Il punto critico
Nel XVII secolo, il Consolato dell’Arte dei Pastai, con i suoi iscritti, gioca un ruolo di grande importanza a Napoli. I pastai locali, ma anche quelli provenienti da altre provincie, tendono ad associarsi tra di loro, o con i mugnai (che spesso sono i finanziatori) o con i panettieri. Appaiono pure le prime figure imprenditoriali. La bottega, di solito, non è di proprietà del pastaio, ma possiede le qualità di una prima piccola industria, con attrezzature (gramola a stanga e torchio), materie prime in grande quantità (farine e semole), operai e garzoni (anche se pochi) che vi lavorano. La produzione è elevata come la richiesta, tanto che, ai formati classici si aggiungono altri tipi, come, ad esempio, la pastina (i “millefanti”). Anche se la clientela è ancora locale, appaiono, però, le prime grandi forniture. Il pastaio Salvatore di Avossa, nel 1636, stipula un contratto con la Casa dell’Annunziata di Napoli, per una grossa quantità di pasta bianca.

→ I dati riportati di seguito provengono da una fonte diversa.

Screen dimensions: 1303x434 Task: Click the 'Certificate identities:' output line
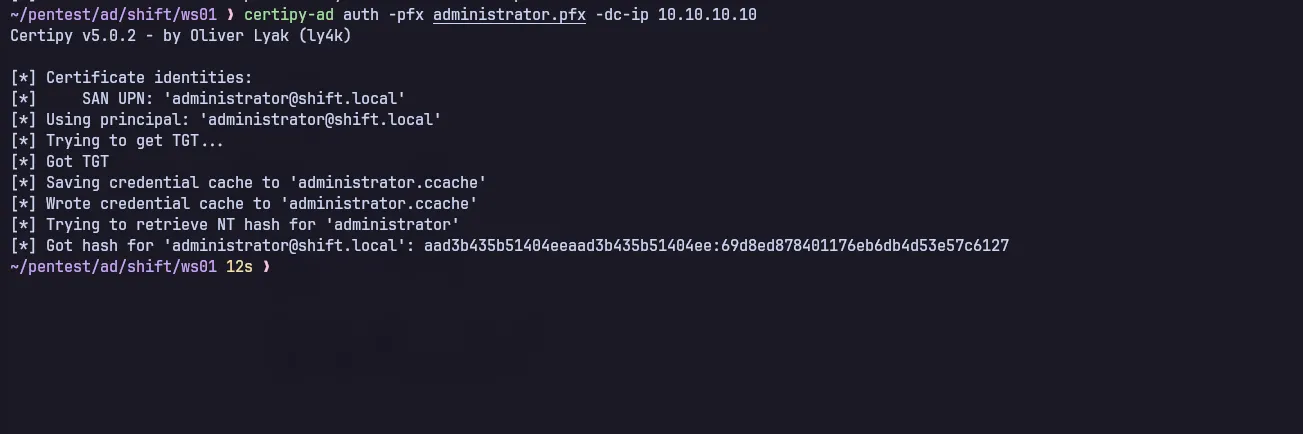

Dopo un momento di crisi economica e di approvvigionamento, nel 1647, con la rivolta di Masaniello, il prezzo della pasta a Napoli, si riporterà ad un livello adeguato, tanto che il suo consumo la inserirà nella categoria degli alimenti popolari. La diffusione crescente, che prima era cittadina, oltrepassa i limiti di città come Napoli o Genova. In pratica, l’artigianato della pasta si evolve a livello industriale.
A differenza di quello che si potrebbe pensare, la meccanizzazione giova alla qualità. La “pasta d’ingegno”, realizzata con la gramola meccanica e con il torchio a trafila, supera la cosiddetta “pasta da ferro”, cioè, quella fatta a mano. I formati sono perfetti e uguali, ma, soprattutto, in maggiore quantità e in minor tempo. La “pasta d’ingegno” sviluppa la mente. Effettivamente, la trafila permette di inventare e produrre formati impossibili da realizzare a mano. Ma il vero segreto del suo successo, sta nell’utilizzo della semola di grano duro (non più farina) per le paste di qualità.

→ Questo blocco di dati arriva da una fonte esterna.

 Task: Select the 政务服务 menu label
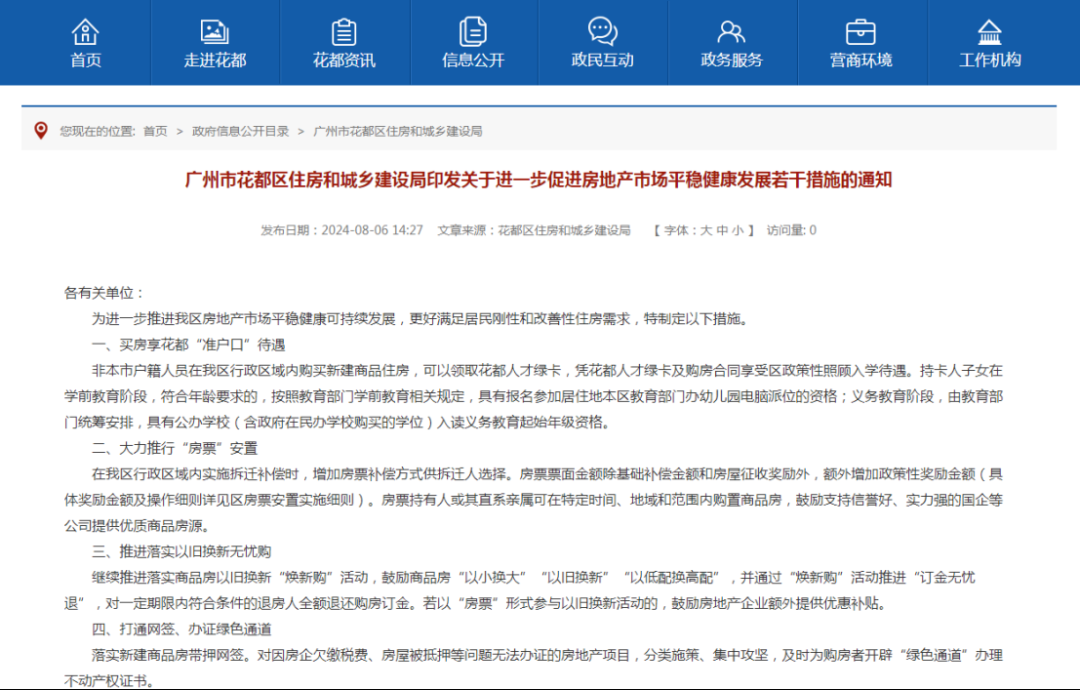731,61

Nel XVII secolo, si afferma, così, la realtà manifatturiera in città come Napoli. Lo attestano i numerosi viaggiatori stranieri che visitano l’Italia nei secoli successivi. I vermicellari di Napoli e i fidelari liguri primeggiano, creando un successo mitico. Nasce, dall’eccellenza dei loro pastai, la reputazione dei napoletani “mangiamaccheroni”. Si crea un’immagine “tipica”: da una parte, il pastaio con la sua bottega, che realizza i maccheroni e li cucina e, dall’altra, il napoletano che mangia vorace la pasta direttamente con le mani. È una tradizione folkloristica, che i napoletani stessi diffondono, furbescamente per incuriosire i turisti.

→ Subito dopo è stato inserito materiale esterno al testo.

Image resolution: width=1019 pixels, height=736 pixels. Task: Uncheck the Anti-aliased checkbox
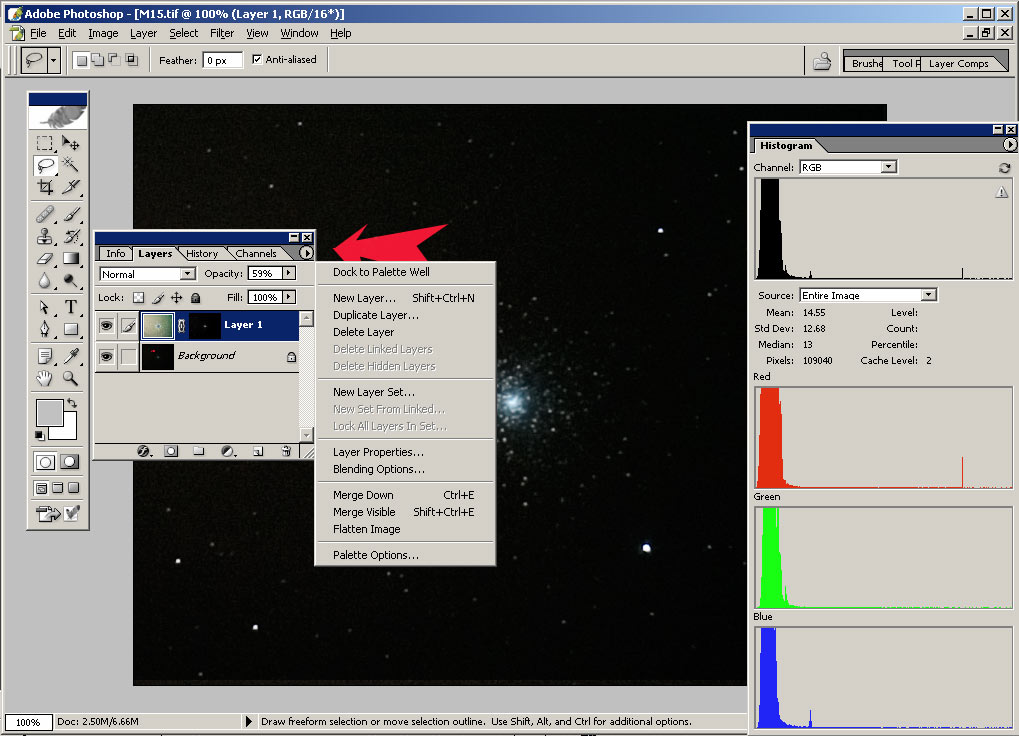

La produzione della pasta si allarga a macchia d’olio. Nei piccoli comuni costieri liguri e del napoletano si diffonde la lavorazione della pasta. A Napoli, cittadine intere, come Torre Annunziata e Gragnano, si specializzano, tanto che il loro nome diventa icona e sinonimo dell’ottima fattura della pasta. Ma se la lavorazione interessa città come Napoli, Genova, o le regioni storiche, un po’ in tutta la penisola si diffonde invece il suo consumo. Vengono aperti pastifici anche in Italia settentrionale, dove ancora il successo è un’innovazione tutta da “gustare”.
Siamo nel periodo degli opifici, un periodo che durerà quasi due secoli. Non più botteghe, pur se non ancora vere e proprie industrie. Un tipico modello proto-industriale. All’interno della lavorazione esistono ancora sia la confezione meccanica che quella fatta a mano. Le macchine vengono azionate a forza di braccia dagli uomini (non esistono motori) mentre il confezionamento manuale tocca alle donne. Ma anche i compiti accessori e quelli ingrati, sono loro compito, compresa la pulizia dei locali. È comunque una collaborazione tra i due sessi, in un periodo che non riconosceva l’importanza femminile nel mondo del lavoro.